De forma parecida, el retirado y ahora Embajador en Afganistán Eikenberry plegó los bártulos y se escabulló silenciosamente. Puede que ni siquiera se le ocurriera pensar en la fuerza de sus convicciones y dimitió en voz alta para que todos nosotros tuviéramos alguna perspectiva de la dudosa decisión política que arrojarían aún más soldados y marines al Gran Lodazal.
No hablar mal del jefe de la CIA Panetta
En sus vistas de confirmación el jefe de la CIA, Leon Panetta, un veterano con dieciséis años en la Cámara de Representantes, dijo en el Comité de Inteligencia del Senado que «siempre sería una criatura del Congreso». Eso es un beso de la muerte; nadie con esa mentalidad debería ser director de ninguna organización de inteligencia.
Woodward escribe que Panetta no ofreció nunca su opinión al Presidente y que Obama tampoco se la pidió.
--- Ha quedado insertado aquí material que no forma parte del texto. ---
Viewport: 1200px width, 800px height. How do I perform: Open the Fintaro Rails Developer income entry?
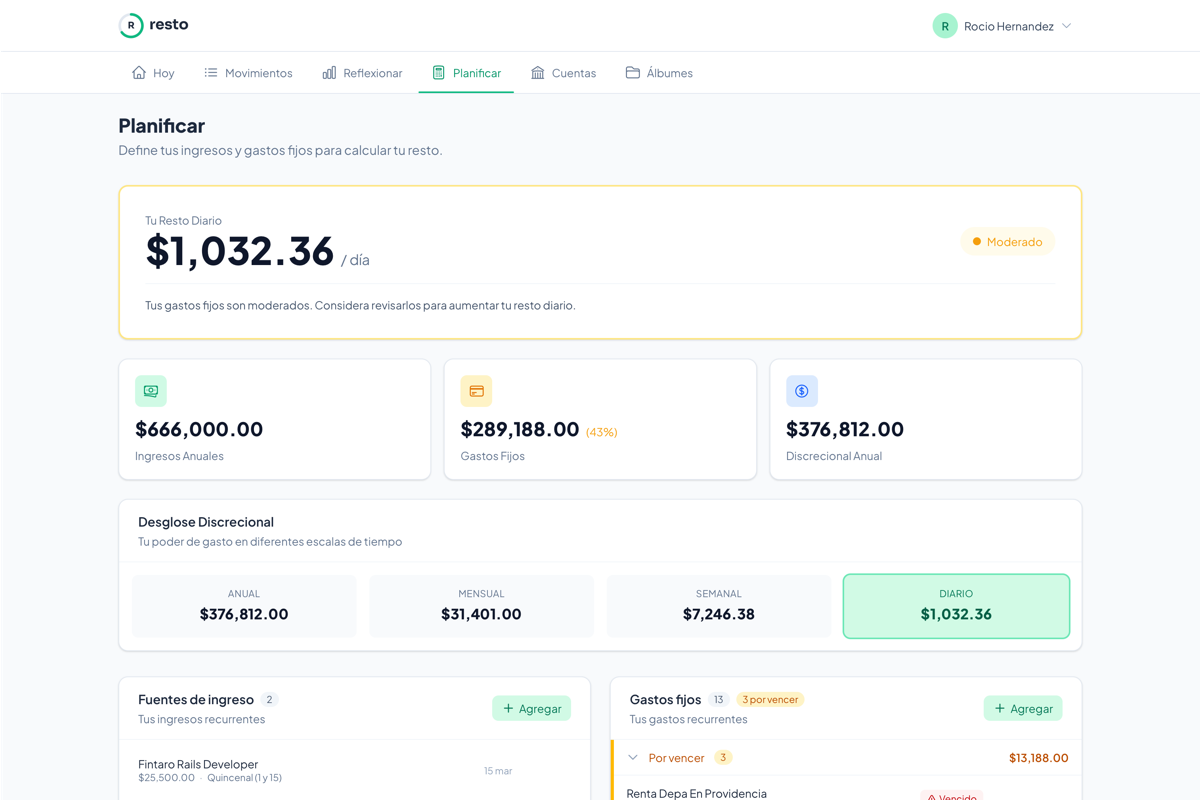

Algo increíble. Jones debería haber insistido en conseguir una «opinión» del designado por el abogado Obama para jefe de la CIA, pero no lo hizo. Tampoco el Congreso. No es que Panetta no tuviera una opinión. No quiero referirme a una opinión de inteligencia no expresada sobre los previstos efectos de éste o de aquél procedimiento en Afganistán. La opinión de Panetta, escribe Woodward, tiene que ver con el hecho de que «Obama se enfrentaba a una inmensa realidad política».
Desde el punto de vista de un profesional de la inteligencia, retirado y sin estrellas, las siguientes pueden ser justo las dos sentencias más críticas del libro de Woodward. El autor dice que Panetta le dijo al resto de asesores principales:
«Ningún presidente demócrata puede ir en contra del consejo de los militares, especialmente si se lo ha pedido… Por tanto, sólo hazlo. Haz lo que ellos dicen.»
(Harry Truman, que creó la CIA no para perpetrar asesinatos o disparar misiles desde aviones no tripulados sino más bien para ofrecer al presidente, sin temor ni favor, inteligencia sin adulterar sobre los acontecimientos en el exterior, debe estar ahora removiéndose en su tumba.)
Poco importa que el retirado almirante de cuatro estrellas Dennis Blair, como Director de la Inteligencia Nacional, en teoría el jefe de Panetta, llamara al proceso de revisión de Afganistán «la cosa más jodida que he visto nunca».
Según Woodward, Blair se quejó de que Jones no tenía ningún control. Más aún, Jones estaba feliz de compartir sus responsabilidades con oficiales más jóvenes y activistas del Consejo Nacional de Seguridad, como su adjunto Tom Donilon, el jefe de contraterrorismo John Brennan, y, en ocasiones, incluso el jefe de gabinete de la Casa Blanca, Rahm Emmanuel.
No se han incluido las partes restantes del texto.